◆ **Data section**:

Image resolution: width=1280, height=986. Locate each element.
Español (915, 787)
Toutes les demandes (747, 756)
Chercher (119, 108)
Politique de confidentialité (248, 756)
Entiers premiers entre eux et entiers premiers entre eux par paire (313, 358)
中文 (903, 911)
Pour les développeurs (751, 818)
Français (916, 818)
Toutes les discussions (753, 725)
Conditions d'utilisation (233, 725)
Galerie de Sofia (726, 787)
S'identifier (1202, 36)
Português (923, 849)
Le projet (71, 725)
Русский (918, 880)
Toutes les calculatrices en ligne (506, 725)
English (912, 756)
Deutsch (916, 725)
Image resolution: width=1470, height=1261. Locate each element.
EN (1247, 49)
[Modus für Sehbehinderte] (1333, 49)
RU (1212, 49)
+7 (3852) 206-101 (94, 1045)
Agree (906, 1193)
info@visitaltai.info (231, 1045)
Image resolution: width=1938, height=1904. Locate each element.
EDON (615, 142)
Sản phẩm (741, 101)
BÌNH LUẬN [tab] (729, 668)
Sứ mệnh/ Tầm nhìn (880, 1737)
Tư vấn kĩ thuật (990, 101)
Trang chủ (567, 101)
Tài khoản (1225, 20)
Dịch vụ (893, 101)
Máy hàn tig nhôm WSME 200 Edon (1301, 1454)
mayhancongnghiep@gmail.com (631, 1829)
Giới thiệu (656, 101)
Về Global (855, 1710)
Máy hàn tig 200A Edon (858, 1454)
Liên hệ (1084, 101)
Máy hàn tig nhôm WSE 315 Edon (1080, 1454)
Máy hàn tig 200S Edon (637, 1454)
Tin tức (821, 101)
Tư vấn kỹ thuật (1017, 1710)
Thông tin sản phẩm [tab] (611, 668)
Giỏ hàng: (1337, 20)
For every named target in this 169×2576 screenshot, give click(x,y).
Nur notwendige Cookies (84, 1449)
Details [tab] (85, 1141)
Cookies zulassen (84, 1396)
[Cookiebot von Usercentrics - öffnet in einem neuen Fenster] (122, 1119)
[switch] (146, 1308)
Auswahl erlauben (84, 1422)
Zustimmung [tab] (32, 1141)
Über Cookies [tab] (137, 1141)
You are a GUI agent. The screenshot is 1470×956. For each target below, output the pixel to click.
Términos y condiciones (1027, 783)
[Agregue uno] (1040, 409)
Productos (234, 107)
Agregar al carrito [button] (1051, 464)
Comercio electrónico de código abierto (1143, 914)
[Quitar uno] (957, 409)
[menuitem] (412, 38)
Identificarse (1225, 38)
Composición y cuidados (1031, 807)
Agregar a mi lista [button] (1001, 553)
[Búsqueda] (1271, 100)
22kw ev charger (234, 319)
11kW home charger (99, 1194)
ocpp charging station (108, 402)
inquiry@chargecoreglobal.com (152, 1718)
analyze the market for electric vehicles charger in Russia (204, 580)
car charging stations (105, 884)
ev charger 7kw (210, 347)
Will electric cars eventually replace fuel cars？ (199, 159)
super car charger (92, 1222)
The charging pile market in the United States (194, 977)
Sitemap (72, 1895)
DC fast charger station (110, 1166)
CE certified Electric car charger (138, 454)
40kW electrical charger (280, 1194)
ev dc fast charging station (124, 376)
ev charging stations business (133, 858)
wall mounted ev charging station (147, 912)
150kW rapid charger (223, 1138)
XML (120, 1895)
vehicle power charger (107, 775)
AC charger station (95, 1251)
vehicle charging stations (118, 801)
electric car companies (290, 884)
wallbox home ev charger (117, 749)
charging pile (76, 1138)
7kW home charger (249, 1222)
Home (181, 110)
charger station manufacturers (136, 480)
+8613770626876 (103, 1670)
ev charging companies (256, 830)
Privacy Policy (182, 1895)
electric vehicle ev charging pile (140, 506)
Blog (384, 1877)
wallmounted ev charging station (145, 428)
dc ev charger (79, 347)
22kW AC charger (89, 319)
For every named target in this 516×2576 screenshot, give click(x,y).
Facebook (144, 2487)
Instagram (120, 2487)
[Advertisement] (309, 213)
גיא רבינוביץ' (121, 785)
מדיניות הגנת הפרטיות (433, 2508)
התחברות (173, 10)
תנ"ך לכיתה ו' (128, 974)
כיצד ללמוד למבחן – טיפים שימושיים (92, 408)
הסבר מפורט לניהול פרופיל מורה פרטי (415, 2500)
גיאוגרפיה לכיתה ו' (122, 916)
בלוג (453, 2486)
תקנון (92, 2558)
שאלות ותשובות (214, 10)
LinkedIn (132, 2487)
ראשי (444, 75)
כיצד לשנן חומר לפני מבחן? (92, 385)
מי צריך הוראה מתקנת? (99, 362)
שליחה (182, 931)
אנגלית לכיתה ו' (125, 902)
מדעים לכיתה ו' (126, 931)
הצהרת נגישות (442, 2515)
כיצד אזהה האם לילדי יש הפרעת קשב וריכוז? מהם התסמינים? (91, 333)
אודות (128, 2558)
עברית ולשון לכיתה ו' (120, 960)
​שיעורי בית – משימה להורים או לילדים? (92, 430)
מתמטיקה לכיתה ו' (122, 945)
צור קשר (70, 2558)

◆ **What the task requires**: Your answer should consist of every record, restated exactly.

◆ **Response to the task**:
Image resolution: width=1280, height=986. Locate each element.
Español (915, 787)
Toutes les demandes (747, 756)
Chercher (119, 108)
Politique de confidentialité (248, 756)
Entiers premiers entre eux et entiers premiers entre eux par paire (313, 358)
中文 (903, 911)
Pour les développeurs (751, 818)
Français (916, 818)
Toutes les discussions (753, 725)
Conditions d'utilisation (233, 725)
Galerie de Sofia (726, 787)
S'identifier (1202, 36)
Português (923, 849)
Le projet (71, 725)
Русский (918, 880)
Toutes les calculatrices en ligne (506, 725)
English (912, 756)
Deutsch (916, 725)
Image resolution: width=1470, height=1261. Locate each element.
EN (1247, 49)
[Modus für Sehbehinderte] (1333, 49)
RU (1212, 49)
+7 (3852) 206-101 (94, 1045)
Agree (906, 1193)
info@visitaltai.info (231, 1045)
Image resolution: width=1938, height=1904. Locate each element.
EDON (615, 142)
Sản phẩm (741, 101)
BÌNH LUẬN [tab] (729, 668)
Sứ mệnh/ Tầm nhìn (880, 1737)
Tư vấn kĩ thuật (990, 101)
Trang chủ (567, 101)
Tài khoản (1225, 20)
Dịch vụ (893, 101)
Máy hàn tig nhôm WSME 200 Edon (1301, 1454)
mayhancongnghiep@gmail.com (631, 1829)
Giới thiệu (656, 101)
Về Global (855, 1710)
Máy hàn tig 200A Edon (858, 1454)
Liên hệ (1084, 101)
Máy hàn tig nhôm WSE 315 Edon (1080, 1454)
Máy hàn tig 200S Edon (637, 1454)
Tin tức (821, 101)
Tư vấn kỹ thuật (1017, 1710)
Thông tin sản phẩm [tab] (611, 668)
Giỏ hàng: (1337, 20)
For every named target in this 169×2576 screenshot, give click(x,y).
Nur notwendige Cookies (84, 1449)
Details [tab] (85, 1141)
Cookies zulassen (84, 1396)
[Cookiebot von Usercentrics - öffnet in einem neuen Fenster] (122, 1119)
[switch] (146, 1308)
Auswahl erlauben (84, 1422)
Zustimmung [tab] (32, 1141)
Über Cookies [tab] (137, 1141)
You are a GUI agent. The screenshot is 1470×956. For each target below, output the pixel to click.
Términos y condiciones (1027, 783)
[Agregue uno] (1040, 409)
Productos (234, 107)
Agregar al carrito [button] (1051, 464)
Comercio electrónico de código abierto (1143, 914)
[Quitar uno] (957, 409)
[menuitem] (412, 38)
Identificarse (1225, 38)
Composición y cuidados (1031, 807)
Agregar a mi lista [button] (1001, 553)
[Búsqueda] (1271, 100)
22kw ev charger (234, 319)
11kW home charger (99, 1194)
ocpp charging station (108, 402)
inquiry@chargecoreglobal.com (152, 1718)
analyze the market for electric vehicles charger in Russia (204, 580)
car charging stations (105, 884)
ev charger 7kw (210, 347)
Will electric cars eventually replace fuel cars？ (199, 159)
super car charger (92, 1222)
The charging pile market in the United States (194, 977)
Sitemap (72, 1895)
DC fast charger station (110, 1166)
CE certified Electric car charger (138, 454)
40kW electrical charger (280, 1194)
ev dc fast charging station (124, 376)
ev charging stations business (133, 858)
wall mounted ev charging station (147, 912)
150kW rapid charger (223, 1138)
XML (120, 1895)
vehicle power charger (107, 775)
AC charger station (95, 1251)
vehicle charging stations (118, 801)
electric car companies (290, 884)
wallbox home ev charger (117, 749)
charging pile (76, 1138)
7kW home charger (249, 1222)
Home (181, 110)
charger station manufacturers (136, 480)
+8613770626876 (103, 1670)
ev charging companies (256, 830)
Privacy Policy (182, 1895)
electric vehicle ev charging pile (140, 506)
Blog (384, 1877)
wallmounted ev charging station (145, 428)
dc ev charger (79, 347)
22kW AC charger (89, 319)
For every named target in this 516×2576 screenshot, give click(x,y).
Facebook (144, 2487)
Instagram (120, 2487)
[Advertisement] (309, 213)
גיא רבינוביץ' (121, 785)
מדיניות הגנת הפרטיות (433, 2508)
התחברות (173, 10)
תנ"ך לכיתה ו' (128, 974)
כיצד ללמוד למבחן – טיפים שימושיים (92, 408)
הסבר מפורט לניהול פרופיל מורה פרטי (415, 2500)
גיאוגרפיה לכיתה ו' (122, 916)
בלוג (453, 2486)
תקנון (92, 2558)
שאלות ותשובות (214, 10)
LinkedIn (132, 2487)
ראשי (444, 75)
כיצד לשנן חומר לפני מבחן? (92, 385)
מי צריך הוראה מתקנת? (99, 362)
שליחה (182, 931)
אנגלית לכיתה ו' (125, 902)
מדעים לכיתה ו' (126, 931)
הצהרת נגישות (442, 2515)
כיצד אזהה האם לילדי יש הפרעת קשב וריכוז? מהם התסמינים? (91, 333)
אודות (128, 2558)
עברית ולשון לכיתה ו' (120, 960)
​שיעורי בית – משימה להורים או לילדים? (92, 430)
מתמטיקה לכיתה ו' (122, 945)
צור קשר (70, 2558)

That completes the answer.